ECLI:NL:RBDHA:2022:6249
Rechtbank Den Haag
- Eerste aanleg - enkelvoudig
- Rechtspraak.nl
Afwijzing mvv-aanvraag op basis van afhankelijkheidsrelatie en hoorplicht in vreemdelingenrecht
In deze zaak heeft de Rechtbank Den Haag op 15 juni 2022 uitspraak gedaan in een bestuursrechtelijke procedure betreffende de afwijzing van een aanvraag voor een machtiging tot voorlopig verblijf (mvv) door de staatssecretaris van Justitie en Veiligheid. Eiseres, een Senegalese vrouw geboren in 1954, had de aanvraag ingediend met het doel om bij haar zoon, referent, te verblijven. De staatssecretaris heeft de aanvraag afgewezen op 30 oktober 2020, omdat eiseres niet had aangetoond dat de afhankelijkheidsrelatie met haar zoon de gebruikelijke band tussen een ouder en een meerderjarig kind overstijgt. Eiseres heeft hiertegen bezwaar gemaakt, maar dit werd op 29 juni 2021 ongegrond verklaard.

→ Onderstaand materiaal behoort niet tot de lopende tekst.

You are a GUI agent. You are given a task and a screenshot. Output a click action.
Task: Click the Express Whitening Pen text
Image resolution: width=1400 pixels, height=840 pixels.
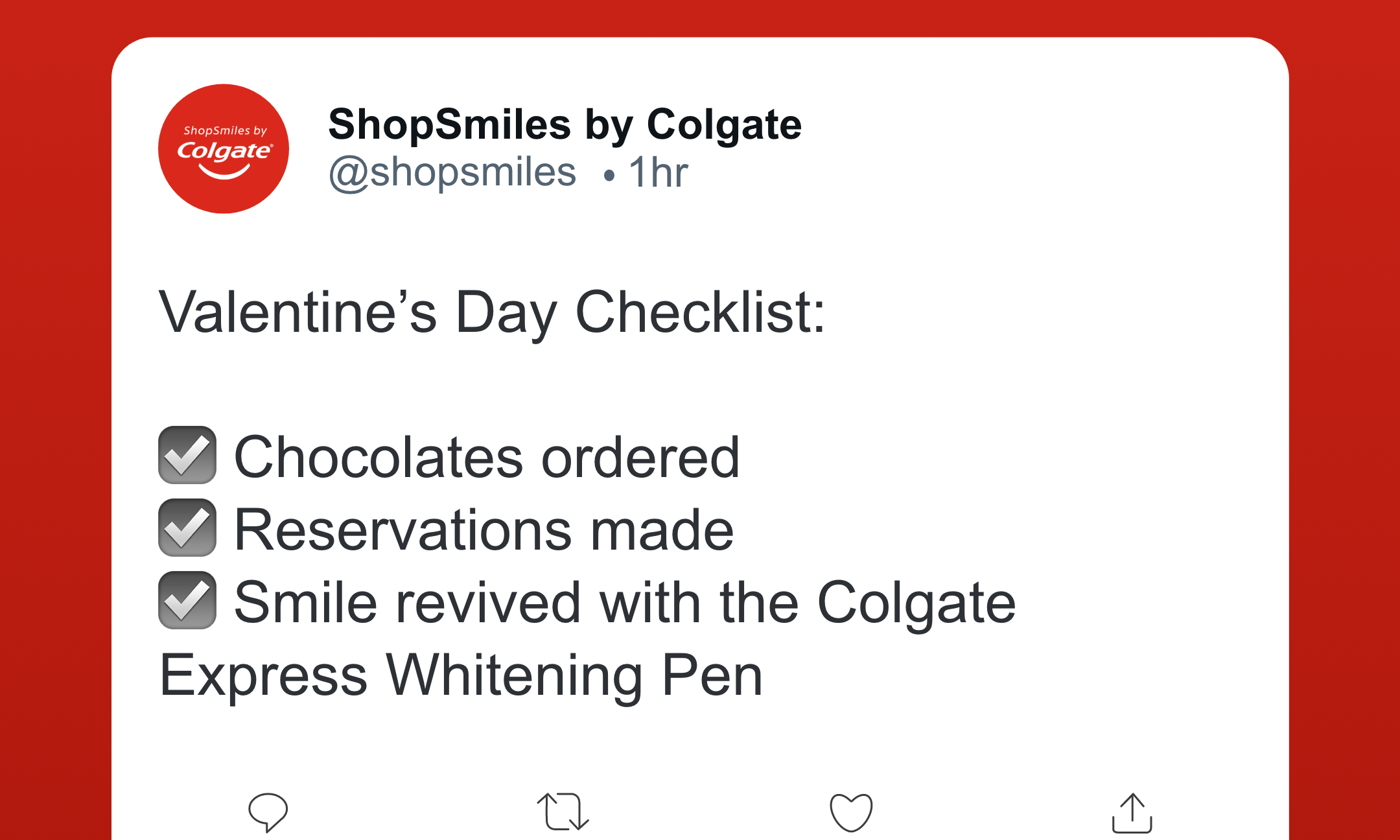(461, 675)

Tijdens de zitting op 24 mei 2022 heeft eiseres, vertegenwoordigd door haar gemachtigde, haar standpunt toegelicht. Eiseres stelde dat haar medische en sociale situatie haar volledig afhankelijk maakt van haar zoon, die haar mantelzorg zou kunnen bieden. De rechtbank heeft echter geoordeeld dat eiseres niet voldoende bewijs heeft geleverd voor een meer dan gebruikelijke afhankelijkheidsrelatie. De rechtbank concludeerde dat de medische klachten van eiseres op zichzelf niet voldoende zijn om aan te nemen dat zij zonder de aanwezigheid van haar zoon niet kan functioneren. Bovendien is niet aangetoond dat de benodigde zorg alleen door referent kan worden geboden.

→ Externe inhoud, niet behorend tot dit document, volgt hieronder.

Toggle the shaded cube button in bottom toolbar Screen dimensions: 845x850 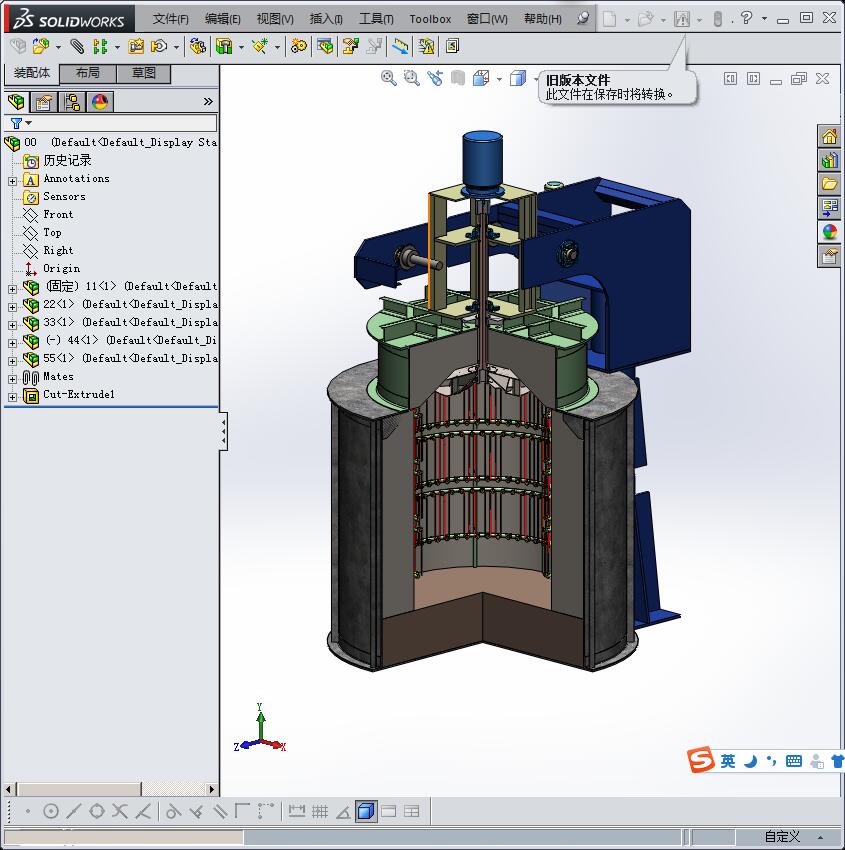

De rechtbank heeft ook geoordeeld dat de hoorplicht niet is geschonden, omdat verweerder op voorhand redelijkerwijs kon aannemen dat de gronden van bezwaar niet tot een ander oordeel zouden leiden. Uiteindelijk heeft de rechtbank het beroep van eiseres ongegrond verklaard, wat betekent dat de afwijzing van de mvv-aanvraag door de staatssecretaris in stand blijft. De rechtbank heeft geen aanleiding gezien voor een proceskostenveroordeling.